* EXTRACTED MATERIAL *
··········

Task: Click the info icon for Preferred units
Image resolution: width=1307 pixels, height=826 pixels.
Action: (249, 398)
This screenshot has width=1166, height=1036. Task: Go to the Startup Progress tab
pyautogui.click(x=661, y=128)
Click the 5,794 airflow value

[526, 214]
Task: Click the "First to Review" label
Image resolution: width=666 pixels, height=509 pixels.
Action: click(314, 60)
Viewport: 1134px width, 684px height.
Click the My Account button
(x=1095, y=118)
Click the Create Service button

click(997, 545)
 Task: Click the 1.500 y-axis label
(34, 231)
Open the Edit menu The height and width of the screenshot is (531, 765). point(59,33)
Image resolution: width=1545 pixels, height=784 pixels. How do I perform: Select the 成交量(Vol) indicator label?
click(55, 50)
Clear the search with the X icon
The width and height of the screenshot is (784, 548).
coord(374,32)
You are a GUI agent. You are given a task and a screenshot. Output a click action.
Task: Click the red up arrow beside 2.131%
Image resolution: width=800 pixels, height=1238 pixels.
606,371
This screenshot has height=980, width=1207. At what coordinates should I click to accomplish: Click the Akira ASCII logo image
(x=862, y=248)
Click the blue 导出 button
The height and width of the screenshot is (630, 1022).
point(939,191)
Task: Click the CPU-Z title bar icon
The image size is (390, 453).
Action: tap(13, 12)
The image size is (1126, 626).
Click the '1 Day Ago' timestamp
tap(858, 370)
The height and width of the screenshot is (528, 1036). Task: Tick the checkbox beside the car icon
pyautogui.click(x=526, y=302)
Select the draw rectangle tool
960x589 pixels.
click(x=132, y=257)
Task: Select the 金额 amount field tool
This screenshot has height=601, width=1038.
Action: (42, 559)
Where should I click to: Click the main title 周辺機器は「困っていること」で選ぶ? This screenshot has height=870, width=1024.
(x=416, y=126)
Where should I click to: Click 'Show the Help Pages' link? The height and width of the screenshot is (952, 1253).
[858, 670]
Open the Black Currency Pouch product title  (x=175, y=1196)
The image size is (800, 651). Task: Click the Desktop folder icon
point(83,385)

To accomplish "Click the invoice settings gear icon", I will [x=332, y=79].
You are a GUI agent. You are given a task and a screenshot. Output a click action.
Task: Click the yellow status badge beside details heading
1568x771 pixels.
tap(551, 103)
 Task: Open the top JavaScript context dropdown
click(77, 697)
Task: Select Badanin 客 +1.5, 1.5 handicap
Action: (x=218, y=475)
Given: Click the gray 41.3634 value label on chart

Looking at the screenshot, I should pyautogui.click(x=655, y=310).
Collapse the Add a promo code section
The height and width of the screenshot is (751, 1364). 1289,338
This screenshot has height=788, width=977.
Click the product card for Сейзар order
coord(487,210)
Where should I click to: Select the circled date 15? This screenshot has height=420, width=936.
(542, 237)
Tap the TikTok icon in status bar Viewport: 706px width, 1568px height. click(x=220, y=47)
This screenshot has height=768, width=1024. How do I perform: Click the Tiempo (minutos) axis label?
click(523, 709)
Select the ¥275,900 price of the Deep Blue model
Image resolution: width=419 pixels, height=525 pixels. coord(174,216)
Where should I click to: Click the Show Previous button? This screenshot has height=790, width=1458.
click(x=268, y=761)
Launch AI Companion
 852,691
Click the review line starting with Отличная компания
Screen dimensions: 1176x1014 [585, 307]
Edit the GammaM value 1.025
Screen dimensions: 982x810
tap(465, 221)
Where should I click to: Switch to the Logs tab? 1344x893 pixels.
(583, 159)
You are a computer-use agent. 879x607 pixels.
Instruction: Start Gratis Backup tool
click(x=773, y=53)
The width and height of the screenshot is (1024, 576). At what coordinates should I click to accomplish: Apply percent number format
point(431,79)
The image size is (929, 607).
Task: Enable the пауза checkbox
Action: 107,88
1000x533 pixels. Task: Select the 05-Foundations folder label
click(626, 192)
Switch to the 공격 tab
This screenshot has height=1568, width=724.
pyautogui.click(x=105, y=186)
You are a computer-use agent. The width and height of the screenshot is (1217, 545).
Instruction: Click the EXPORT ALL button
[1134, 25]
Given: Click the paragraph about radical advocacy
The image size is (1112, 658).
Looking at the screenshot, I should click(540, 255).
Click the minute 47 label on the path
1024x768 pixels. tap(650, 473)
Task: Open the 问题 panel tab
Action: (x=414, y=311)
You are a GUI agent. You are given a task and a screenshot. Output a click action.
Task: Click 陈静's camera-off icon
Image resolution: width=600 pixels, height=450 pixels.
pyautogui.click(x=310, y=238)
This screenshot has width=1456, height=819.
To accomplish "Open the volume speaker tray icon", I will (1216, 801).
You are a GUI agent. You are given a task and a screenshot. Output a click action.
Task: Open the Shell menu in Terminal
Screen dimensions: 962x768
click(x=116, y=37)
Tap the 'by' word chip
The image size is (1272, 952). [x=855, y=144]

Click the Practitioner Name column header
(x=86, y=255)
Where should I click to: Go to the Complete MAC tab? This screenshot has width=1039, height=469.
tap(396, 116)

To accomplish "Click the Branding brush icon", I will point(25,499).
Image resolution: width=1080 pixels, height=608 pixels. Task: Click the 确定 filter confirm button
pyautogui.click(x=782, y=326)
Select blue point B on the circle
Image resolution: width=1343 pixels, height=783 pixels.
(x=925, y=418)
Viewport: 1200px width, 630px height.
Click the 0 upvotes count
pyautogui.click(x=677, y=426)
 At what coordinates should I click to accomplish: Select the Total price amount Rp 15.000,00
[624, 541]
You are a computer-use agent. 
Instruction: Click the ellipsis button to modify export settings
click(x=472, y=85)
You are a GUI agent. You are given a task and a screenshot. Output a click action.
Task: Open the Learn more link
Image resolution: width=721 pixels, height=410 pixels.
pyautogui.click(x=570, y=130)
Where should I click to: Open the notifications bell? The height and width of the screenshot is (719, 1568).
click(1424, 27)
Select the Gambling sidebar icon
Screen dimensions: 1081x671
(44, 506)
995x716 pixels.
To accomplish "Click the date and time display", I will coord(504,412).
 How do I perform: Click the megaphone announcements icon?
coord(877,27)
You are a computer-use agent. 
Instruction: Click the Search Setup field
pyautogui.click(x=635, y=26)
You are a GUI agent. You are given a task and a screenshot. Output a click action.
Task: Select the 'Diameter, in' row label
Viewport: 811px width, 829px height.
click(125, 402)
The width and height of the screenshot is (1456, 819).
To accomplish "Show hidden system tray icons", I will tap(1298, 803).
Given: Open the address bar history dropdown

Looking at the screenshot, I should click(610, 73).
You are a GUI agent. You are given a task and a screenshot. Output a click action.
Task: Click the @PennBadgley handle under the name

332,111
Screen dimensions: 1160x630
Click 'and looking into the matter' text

··········

* PROBLEM DESCRIPTION *
Scan the listing above and identify each line holding the string "Edit"; copy every such line.

* SOLUTION *
Open the Edit menu The height and width of the screenshot is (531, 765). point(59,33)
Edit the GammaM value 1.025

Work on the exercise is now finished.